● **Requirement**:
Count the lines of the records that contain the string "size", and give only that number.
━━━━━ Data for this task ━━━━━
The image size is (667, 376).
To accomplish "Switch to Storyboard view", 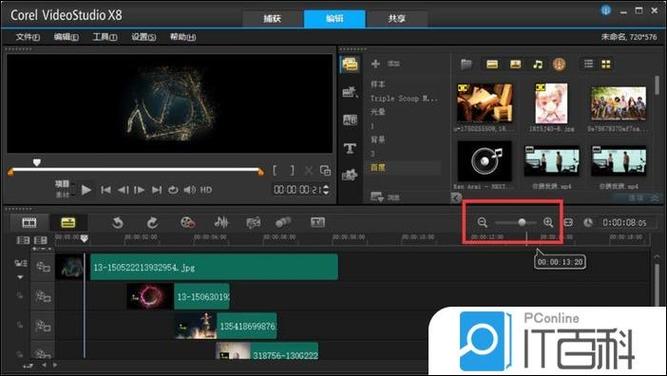I will (29, 222).
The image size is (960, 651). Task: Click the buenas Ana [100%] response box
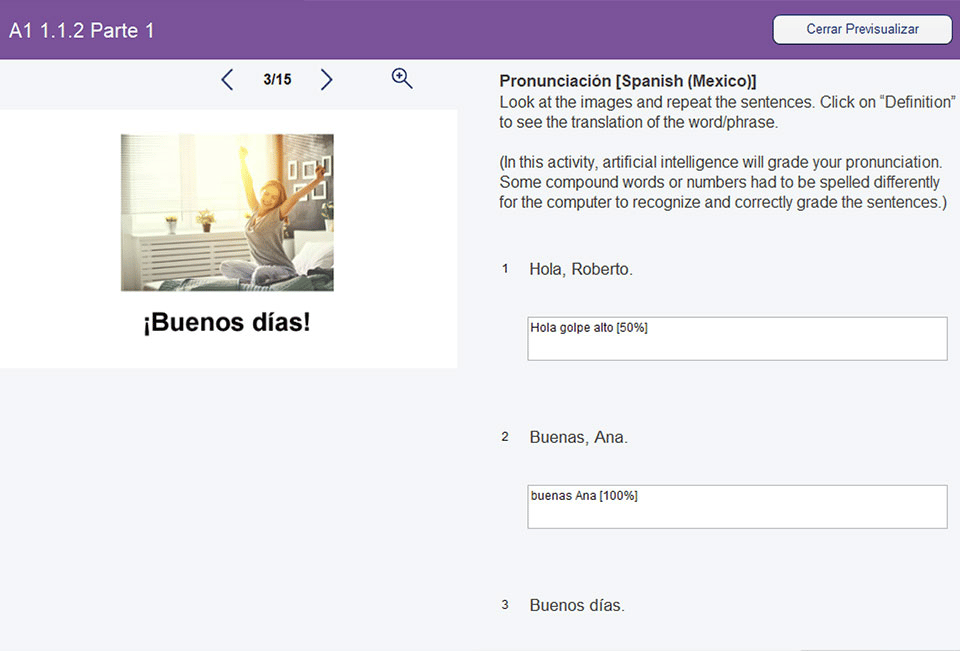[737, 506]
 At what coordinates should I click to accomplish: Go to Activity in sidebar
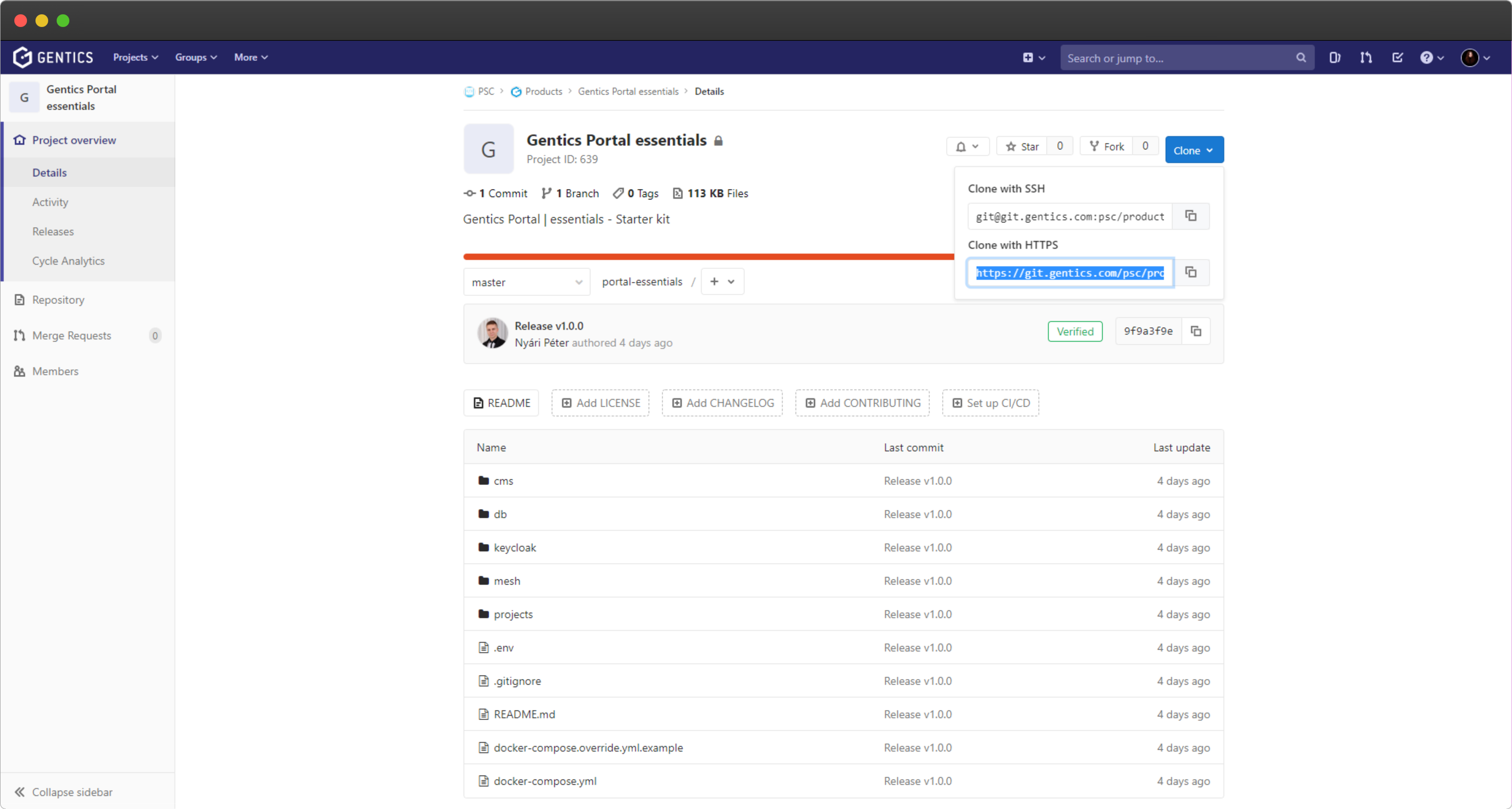50,202
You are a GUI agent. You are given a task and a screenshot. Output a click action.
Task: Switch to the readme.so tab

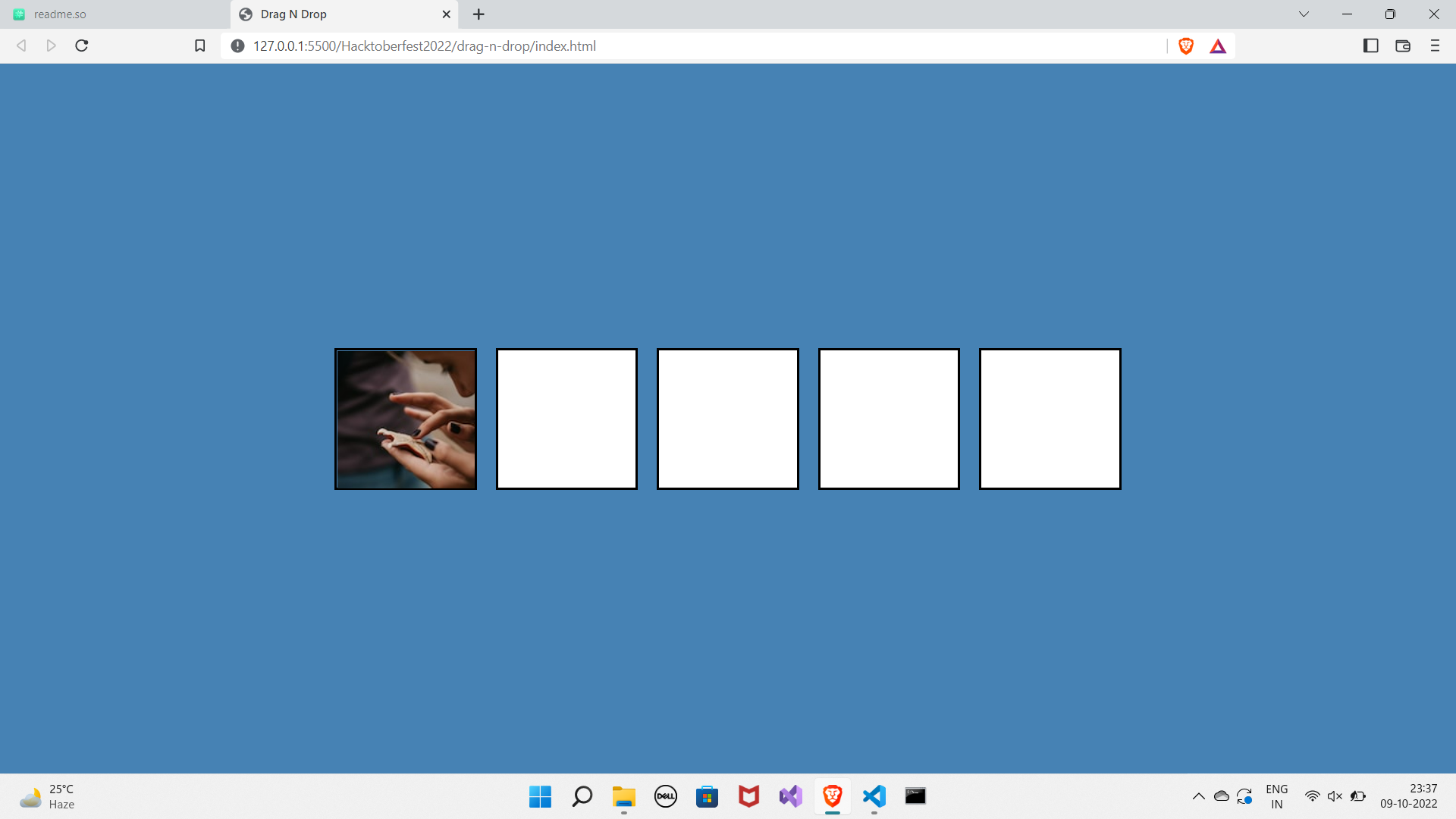[x=61, y=14]
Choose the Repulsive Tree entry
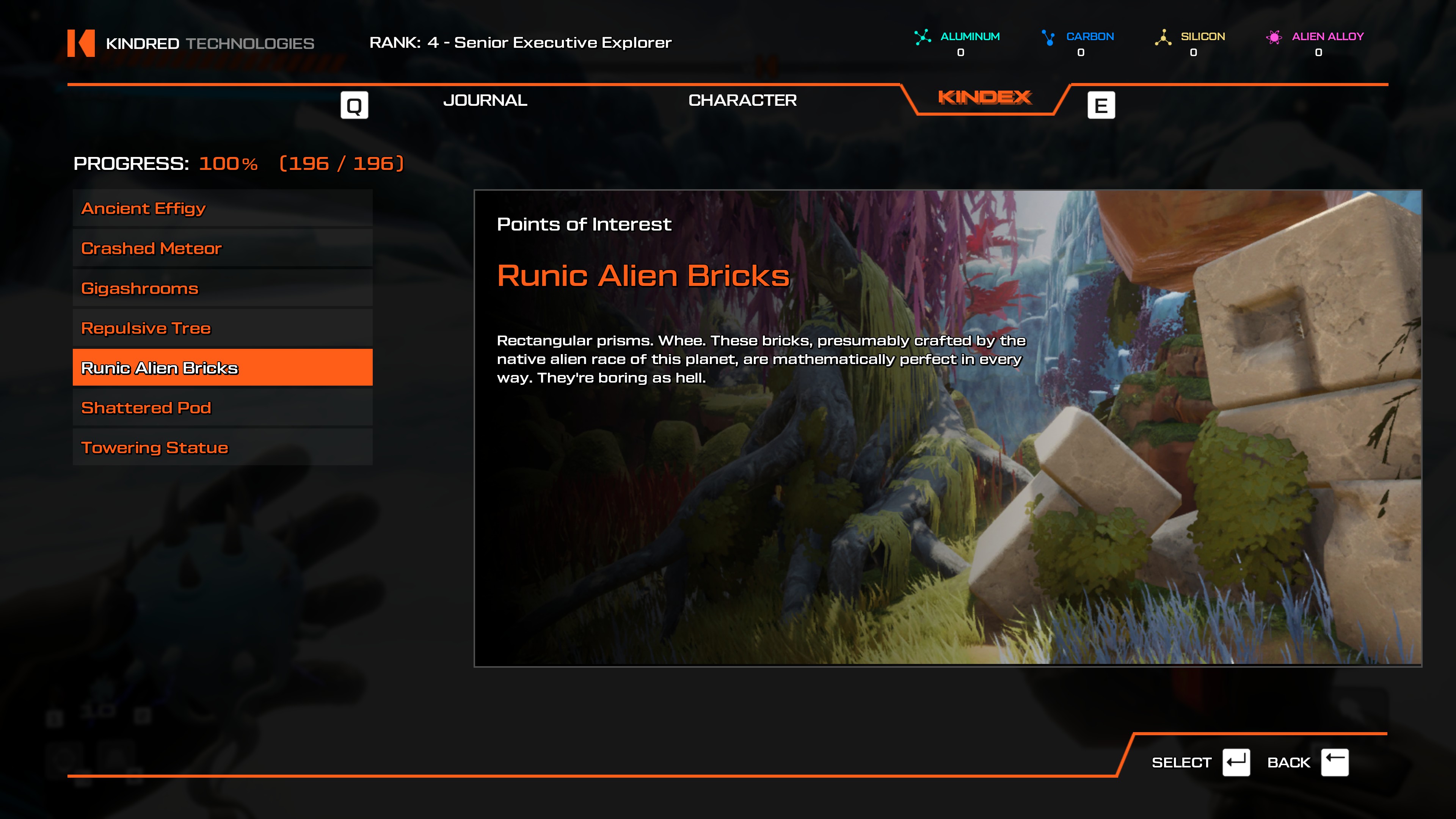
━━━━━
● **Output for this exercise**:
2